» Exercise instructions
Answer these questions from the article on Cambodia below:
(a) How many people did the three immigration officers in Bali allegedly help traffic into Cambodia?
(b) At which hospital did Krishna Murti say kidney trafficking transactions took place?
(c) From which two countries is the next wave of trafficked people said to be arriving?

» Selected text
Cambodia’s incoming Prime Minister Hun Manet is facing a series of pressing and unresolved issues left over from his father’s administration, both in foreign policy and on the home front. As previously noted, the Ream Naval Base is at or near the top of that agenda.
However, Ream – and its Chinese-funded reconstruction – belongs in the realm of geopolitical strategies and the corridors of power in Washington, Beijing, and Phnom Penh. It’s all about what might happen in the future amid ongoing brinkmanship in the South China Sea.
Closer to home are the many thousands, perhaps hundreds of thousands of people, who were duped into false job advertisements and trafficked into compounds where they were forced to work online scams and meet quotas under threats of torture from organized crime syndicates.
These victims were lured from all across Asia and despite pleas from their respective nations the scourge continued and it reared again as this country was preparing for the July 23 elections, which resulted in predictable victory for Prime Minister Hun Sen.
Hun Sen has since announced his resignation and a “generational” change in leadership with his eldest son Hun Manet expected to become prime minister by the end of the month while senior ministers are also expected to hand their portfolios to their offspring.
Meanwhile, in Indonesia, authorities began rounding-up traffickers, including three immigration officers in Bali, who had allegedly facilitated the trafficking of 122 people into Cambodia, where their kidneys were harvested for sale between March and June last year.
Fifteen people have been charged to date for running a trafficking cell, which was dated back to 2019, and Hengki Haryadi, the Jakarta police director for general crimes, described the victims as factory workers, teachers, and executives who lost their jobs during the pandemic.
“There have been kidney trafficking transactions at Cambodia’s state-run Preah Ket Mealea Hospital,” said Krishna Murti, the head of the National Police’s international relations division, adding that his team was closely cooperating with the Cambodian police.
Amid the elections and since then, this was a story that barely rated a mention in Cambodia, where authorities have consistently denied reports that organ harvesting was a part of the business model deployed by traffickers, and the media is tightly controlled.
Nor was this the first report about organ harvesting in Cambodia. The Taiwan News reported in October that three Taiwanese people had been arrested in connection with a human organ harvesting syndicate that sent victims to Cambodia under the pretext of high-paying jobs.
Responsibility for human trafficking straddles the foreign and interior ministries and involves the police, military, and immigration department – and the Cambodian government was incensed when the United States dropped the country to its lowest Tier 3 level on its human trafficking index in 2022.
That position was unchanged when the index was updated in June 2023 because Cambodia “does not fully meet the minimum standards for the elimination of trafficking and is not making significant efforts to do so, even considering the impact of the COVID-19 pandemic.”
Sources in NGOs focused on human trafficking and recruiters have told this journalist the next wave of people being trafficked into Cambodia compounds are starting to arrive. They are coming from India and Bangladesh and are being offered bogus jobs in Cambodia’s “IT hubs.”
“There are thousands upon thousands coming,” a job recruiter said.
Yes that’s right, Cambodia has Information Technology hubs, which have apparently been established in Kampot and on the south coast in Sihanoukville, which was well-documented as having emerged as the regional hub for human trafficking and online scams during the COVID-19 pandemic.
It’s no secret that Cambodia has eschewed the West and annoyed many within ASEAN over its strategic alliance with China, and the scourge of human trafficking can only add to its isolation.
It’s an unwanted scenario when its economy is floundering and in dire need of a rebooted tourism industry and much more foreign investment. That’s another issue confronting Hun Manet once he assumes the top job later this month.

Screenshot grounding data

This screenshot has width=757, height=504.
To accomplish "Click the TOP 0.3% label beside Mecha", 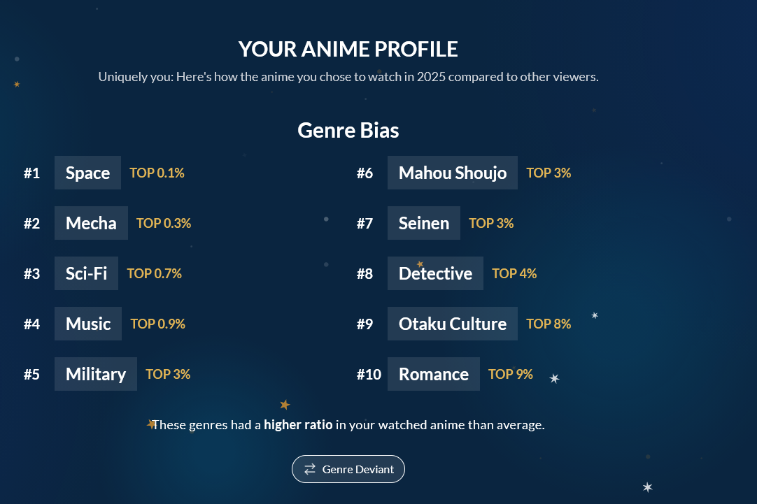I will 164,223.
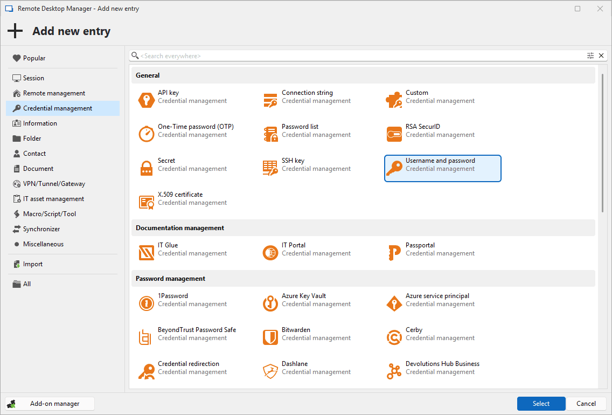Pick the Password list icon

tap(270, 134)
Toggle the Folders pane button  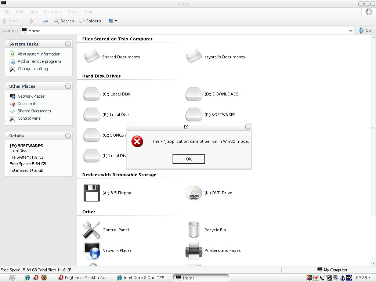90,21
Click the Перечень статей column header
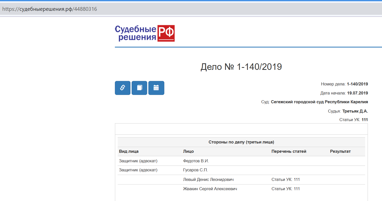The width and height of the screenshot is (382, 201). (289, 152)
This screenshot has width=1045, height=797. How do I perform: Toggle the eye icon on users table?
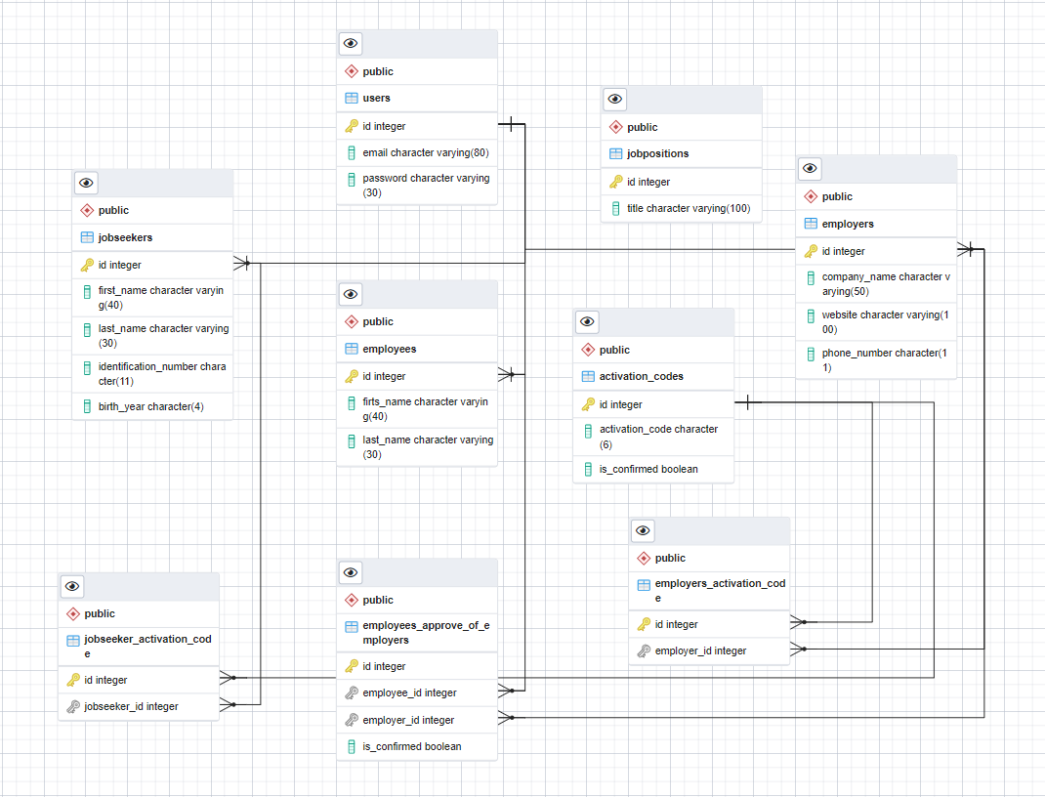tap(350, 43)
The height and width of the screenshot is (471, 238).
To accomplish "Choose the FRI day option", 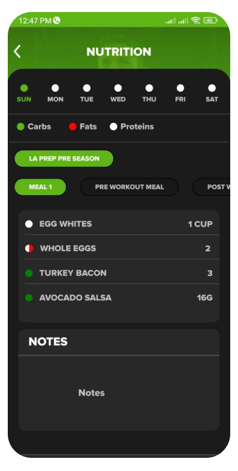I will [x=180, y=93].
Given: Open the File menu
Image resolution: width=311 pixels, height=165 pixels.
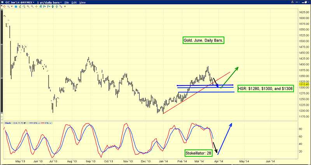Looking at the screenshot, I should pyautogui.click(x=68, y=2).
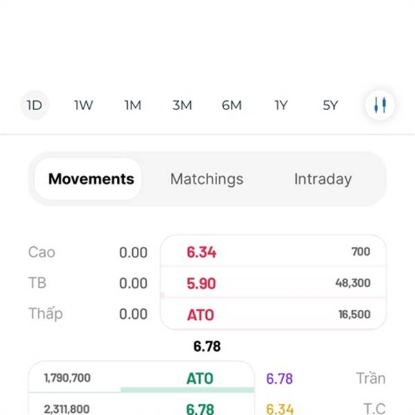The height and width of the screenshot is (415, 415).
Task: Choose the 5Y chart period
Action: (x=331, y=105)
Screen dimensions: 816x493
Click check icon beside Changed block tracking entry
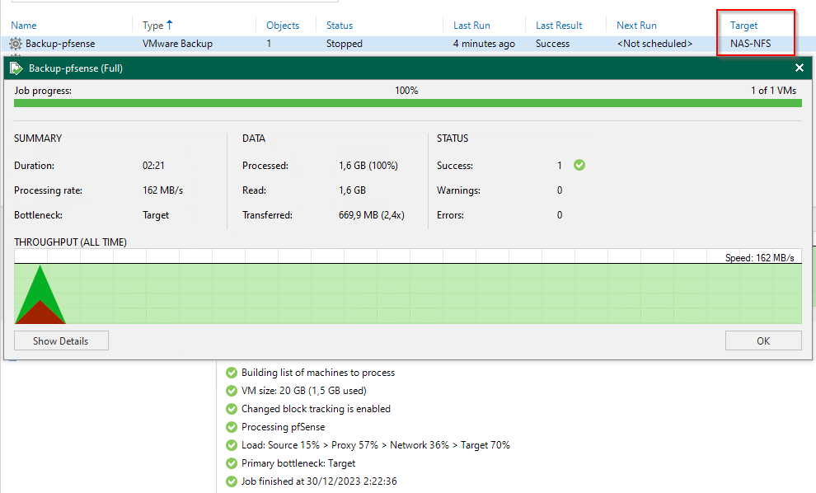pos(231,409)
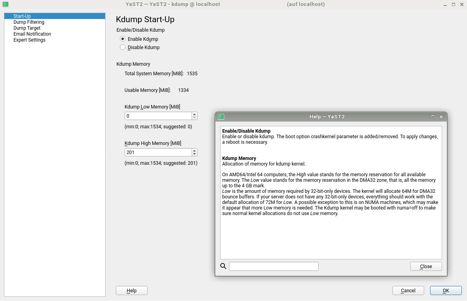This screenshot has height=301, width=467.
Task: Open the Dump Target section
Action: [27, 28]
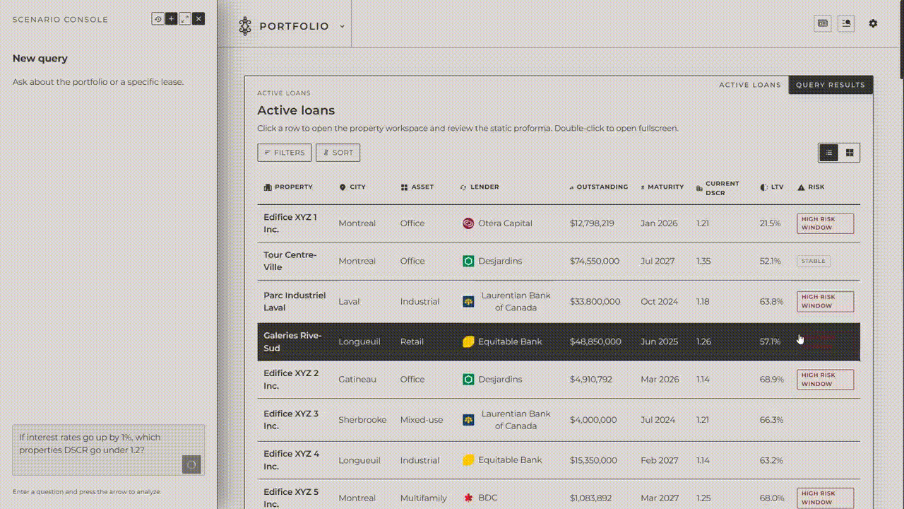The height and width of the screenshot is (509, 904).
Task: Click the plus icon in Scenario Console header
Action: [171, 18]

» Exercise answer
(a) 122 people
(b) Cambodia's state-run Preah Ket Mealea Hospital
(c) India and Bangladesh